『青天を衝け』が大河ドラマというより朝ドラのようだという声もあるが、合戦がなくホームドラマ的だから、ということではなく、主人公がピュアで未だこれからの可能性をもった人物だからであろう。栄一を視聴者が育てるような気持ちで見ることが、朝ドラを見ているように感じるのだと思う。大河でも朝ドラでも変わりなく、主人公に、応援したくなるフレッシュさが大事なのではないか。そういう意味で、吉沢亮はとてもふさわしい。
また、吉沢演じる栄一と対比になる慶喜役の草なぎ剛にも、同様の無垢さがある。彼は吉沢と比べたらベテランのキャリアではあるが、なぜか不思議と擦れた感じがなく、いつまでもピュア。野心家の父とは真逆の欲のなさは、諦念とも受け取ることができるが、淡々と徳川の宿命を受け止める能面のような表情は、いろいろなことを想像させる。草なぎは薄幸を演じさせたら天下一品である。
これからの希望に満ちた栄一と、100年もの歴史を背負い、時代の終わりを担う慶喜の孤独。吉沢亮と草なぎ剛の透明感は無敵だ。
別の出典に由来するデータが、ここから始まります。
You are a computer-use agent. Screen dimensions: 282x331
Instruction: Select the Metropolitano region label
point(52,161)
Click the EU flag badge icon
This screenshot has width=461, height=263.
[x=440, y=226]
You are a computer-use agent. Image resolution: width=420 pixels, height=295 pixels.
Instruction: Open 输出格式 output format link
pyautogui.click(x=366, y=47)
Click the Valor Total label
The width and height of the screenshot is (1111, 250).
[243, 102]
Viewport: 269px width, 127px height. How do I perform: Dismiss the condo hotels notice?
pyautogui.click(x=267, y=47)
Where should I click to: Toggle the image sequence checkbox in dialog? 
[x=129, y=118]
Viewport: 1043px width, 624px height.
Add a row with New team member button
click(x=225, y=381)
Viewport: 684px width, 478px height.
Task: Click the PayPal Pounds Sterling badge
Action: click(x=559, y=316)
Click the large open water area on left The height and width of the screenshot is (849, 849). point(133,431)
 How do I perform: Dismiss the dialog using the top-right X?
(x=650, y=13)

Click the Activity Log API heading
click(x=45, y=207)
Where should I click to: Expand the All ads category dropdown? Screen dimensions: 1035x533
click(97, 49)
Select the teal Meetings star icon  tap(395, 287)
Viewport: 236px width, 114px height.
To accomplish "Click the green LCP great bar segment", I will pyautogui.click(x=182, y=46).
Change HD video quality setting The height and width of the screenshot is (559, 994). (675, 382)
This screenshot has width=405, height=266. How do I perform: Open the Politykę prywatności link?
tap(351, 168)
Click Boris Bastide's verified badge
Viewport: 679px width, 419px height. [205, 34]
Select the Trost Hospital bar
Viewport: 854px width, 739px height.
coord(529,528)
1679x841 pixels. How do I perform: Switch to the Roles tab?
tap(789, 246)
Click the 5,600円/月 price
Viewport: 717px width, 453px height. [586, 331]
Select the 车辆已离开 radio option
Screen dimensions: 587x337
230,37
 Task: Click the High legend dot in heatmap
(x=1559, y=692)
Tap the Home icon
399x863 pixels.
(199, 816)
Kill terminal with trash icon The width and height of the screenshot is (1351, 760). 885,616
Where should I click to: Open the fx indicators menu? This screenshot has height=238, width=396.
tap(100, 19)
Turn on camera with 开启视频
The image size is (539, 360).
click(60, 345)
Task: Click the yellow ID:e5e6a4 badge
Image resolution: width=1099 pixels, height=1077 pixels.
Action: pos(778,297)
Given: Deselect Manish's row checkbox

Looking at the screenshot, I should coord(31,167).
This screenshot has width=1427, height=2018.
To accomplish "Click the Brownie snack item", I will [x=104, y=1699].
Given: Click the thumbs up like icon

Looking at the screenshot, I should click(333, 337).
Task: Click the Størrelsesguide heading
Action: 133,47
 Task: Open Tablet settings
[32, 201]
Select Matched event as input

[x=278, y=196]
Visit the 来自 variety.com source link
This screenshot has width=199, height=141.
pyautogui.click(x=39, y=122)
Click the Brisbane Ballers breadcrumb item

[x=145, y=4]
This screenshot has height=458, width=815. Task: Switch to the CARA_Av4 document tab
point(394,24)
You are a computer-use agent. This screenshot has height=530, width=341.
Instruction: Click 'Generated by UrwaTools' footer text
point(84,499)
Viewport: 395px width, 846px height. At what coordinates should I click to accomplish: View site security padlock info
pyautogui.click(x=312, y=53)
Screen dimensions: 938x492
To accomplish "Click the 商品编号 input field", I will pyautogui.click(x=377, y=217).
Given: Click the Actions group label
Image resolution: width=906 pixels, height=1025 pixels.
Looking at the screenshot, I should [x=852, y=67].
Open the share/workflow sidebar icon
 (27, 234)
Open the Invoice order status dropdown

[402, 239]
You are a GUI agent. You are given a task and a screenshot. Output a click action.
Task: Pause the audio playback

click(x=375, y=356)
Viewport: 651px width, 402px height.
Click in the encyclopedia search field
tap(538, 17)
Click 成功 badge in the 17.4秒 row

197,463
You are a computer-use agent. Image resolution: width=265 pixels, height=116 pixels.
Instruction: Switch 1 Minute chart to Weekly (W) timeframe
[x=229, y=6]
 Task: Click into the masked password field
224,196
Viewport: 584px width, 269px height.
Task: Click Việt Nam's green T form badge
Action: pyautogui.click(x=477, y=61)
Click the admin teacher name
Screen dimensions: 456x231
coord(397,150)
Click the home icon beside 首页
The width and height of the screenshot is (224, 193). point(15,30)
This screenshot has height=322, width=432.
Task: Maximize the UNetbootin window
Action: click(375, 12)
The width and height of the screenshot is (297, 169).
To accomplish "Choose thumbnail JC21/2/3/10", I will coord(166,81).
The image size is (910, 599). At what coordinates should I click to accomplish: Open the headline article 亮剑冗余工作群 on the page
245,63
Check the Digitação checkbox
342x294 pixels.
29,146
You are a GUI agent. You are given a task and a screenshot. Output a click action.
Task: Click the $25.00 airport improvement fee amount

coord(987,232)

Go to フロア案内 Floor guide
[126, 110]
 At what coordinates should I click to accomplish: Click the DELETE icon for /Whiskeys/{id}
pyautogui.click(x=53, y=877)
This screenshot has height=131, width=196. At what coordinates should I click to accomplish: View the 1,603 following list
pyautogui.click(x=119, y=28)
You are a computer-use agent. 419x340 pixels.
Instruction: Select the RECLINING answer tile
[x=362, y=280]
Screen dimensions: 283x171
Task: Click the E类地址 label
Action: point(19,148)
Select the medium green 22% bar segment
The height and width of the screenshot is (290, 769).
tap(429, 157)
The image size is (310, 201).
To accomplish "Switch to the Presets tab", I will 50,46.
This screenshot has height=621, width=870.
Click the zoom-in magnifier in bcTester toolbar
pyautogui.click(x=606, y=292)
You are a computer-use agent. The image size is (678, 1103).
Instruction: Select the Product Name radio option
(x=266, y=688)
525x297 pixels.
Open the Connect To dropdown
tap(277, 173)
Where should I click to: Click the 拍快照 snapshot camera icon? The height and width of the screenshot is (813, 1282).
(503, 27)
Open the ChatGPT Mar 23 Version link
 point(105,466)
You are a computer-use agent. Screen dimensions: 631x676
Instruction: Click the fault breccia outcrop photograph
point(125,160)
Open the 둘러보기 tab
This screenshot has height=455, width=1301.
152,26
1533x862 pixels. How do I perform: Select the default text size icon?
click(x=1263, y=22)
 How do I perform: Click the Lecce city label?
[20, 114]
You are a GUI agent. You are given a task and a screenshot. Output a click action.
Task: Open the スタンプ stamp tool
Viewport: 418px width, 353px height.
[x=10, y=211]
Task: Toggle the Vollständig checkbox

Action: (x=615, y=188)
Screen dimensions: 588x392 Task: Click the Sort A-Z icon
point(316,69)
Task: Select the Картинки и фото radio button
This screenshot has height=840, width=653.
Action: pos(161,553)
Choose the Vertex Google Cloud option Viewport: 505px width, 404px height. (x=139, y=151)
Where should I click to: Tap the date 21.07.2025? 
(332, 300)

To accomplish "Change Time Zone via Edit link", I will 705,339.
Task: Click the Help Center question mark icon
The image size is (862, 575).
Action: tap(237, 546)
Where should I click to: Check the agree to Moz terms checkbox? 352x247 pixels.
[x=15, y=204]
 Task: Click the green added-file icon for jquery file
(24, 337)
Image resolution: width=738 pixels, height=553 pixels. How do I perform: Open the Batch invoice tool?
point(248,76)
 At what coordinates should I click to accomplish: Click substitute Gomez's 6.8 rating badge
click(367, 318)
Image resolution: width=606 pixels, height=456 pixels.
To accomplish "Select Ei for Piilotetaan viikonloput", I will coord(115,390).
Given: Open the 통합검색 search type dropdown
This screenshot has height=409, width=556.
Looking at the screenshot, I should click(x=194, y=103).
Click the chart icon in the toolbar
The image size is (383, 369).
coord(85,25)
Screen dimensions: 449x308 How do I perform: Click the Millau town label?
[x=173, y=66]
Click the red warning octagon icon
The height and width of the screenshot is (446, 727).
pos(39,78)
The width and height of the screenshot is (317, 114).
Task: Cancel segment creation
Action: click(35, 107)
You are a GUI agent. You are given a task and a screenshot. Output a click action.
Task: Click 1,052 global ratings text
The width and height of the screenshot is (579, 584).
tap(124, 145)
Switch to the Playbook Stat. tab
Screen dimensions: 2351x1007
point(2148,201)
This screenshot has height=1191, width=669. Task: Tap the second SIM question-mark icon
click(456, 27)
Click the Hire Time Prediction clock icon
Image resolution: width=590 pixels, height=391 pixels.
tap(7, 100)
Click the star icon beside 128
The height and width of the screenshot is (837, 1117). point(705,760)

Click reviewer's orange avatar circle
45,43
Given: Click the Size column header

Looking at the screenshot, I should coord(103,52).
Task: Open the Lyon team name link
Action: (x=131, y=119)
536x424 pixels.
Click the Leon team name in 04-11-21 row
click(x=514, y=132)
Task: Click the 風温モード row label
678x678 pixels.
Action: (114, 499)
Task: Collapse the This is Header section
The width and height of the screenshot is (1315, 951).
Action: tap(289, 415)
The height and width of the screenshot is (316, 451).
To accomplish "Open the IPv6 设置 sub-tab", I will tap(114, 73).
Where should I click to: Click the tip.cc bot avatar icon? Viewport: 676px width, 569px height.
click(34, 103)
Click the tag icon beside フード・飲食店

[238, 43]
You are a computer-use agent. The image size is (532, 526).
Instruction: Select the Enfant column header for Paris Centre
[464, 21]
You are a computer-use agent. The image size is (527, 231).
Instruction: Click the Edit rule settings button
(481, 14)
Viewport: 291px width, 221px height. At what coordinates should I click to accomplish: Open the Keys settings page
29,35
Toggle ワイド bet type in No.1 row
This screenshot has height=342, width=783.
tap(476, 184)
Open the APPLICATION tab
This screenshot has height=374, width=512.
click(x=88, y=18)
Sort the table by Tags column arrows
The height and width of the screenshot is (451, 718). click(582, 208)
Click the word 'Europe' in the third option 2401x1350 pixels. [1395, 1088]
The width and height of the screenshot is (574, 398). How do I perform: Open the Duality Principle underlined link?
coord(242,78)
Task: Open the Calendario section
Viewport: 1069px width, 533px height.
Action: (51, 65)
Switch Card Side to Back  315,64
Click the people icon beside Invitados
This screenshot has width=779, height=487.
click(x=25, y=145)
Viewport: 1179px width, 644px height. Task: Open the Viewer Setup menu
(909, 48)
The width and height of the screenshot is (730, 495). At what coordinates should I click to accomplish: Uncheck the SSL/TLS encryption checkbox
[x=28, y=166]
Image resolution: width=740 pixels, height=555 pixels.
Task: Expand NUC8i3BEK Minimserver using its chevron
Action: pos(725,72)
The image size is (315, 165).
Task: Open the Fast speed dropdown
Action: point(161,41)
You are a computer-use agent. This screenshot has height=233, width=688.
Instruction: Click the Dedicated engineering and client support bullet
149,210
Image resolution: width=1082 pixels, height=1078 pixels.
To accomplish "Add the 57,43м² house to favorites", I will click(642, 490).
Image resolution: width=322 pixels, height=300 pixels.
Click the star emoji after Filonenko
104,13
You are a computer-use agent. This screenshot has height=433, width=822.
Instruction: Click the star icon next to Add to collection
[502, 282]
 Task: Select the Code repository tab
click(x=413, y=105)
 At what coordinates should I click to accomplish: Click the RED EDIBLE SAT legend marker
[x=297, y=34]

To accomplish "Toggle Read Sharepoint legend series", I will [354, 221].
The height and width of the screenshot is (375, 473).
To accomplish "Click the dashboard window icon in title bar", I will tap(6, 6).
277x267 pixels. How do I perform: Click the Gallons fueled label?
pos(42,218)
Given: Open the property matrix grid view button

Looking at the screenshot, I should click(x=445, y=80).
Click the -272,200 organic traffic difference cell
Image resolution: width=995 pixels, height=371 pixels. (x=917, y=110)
第3回では、第1回で栄一に「この国を変える」必要性を説いた高島秋帆(玉木宏)が釈放された後、再び栄一と会う。秋帆もまた国を変えるという希望に満ちた澄んだ顔をしている。『青天を衝け』の登場人物たちは良きことをしよう思う心の美しさが顔に出てる人たちばかりだ。
さて、冒頭の出番を栄一に譲った徳川家康(北大路欣也)。今回は出ないのかと思ったら、ちゃんと出て、好きな外国人のことを解説した。背後では、黒い服を来た黒子(ダンサー)がパフォーマンスをして、ちょっとしたコンテンポラリーダンスのようで洒落ている。黒船の影響で、家康コーナーも欧米化という進化が起こっているようで面白い。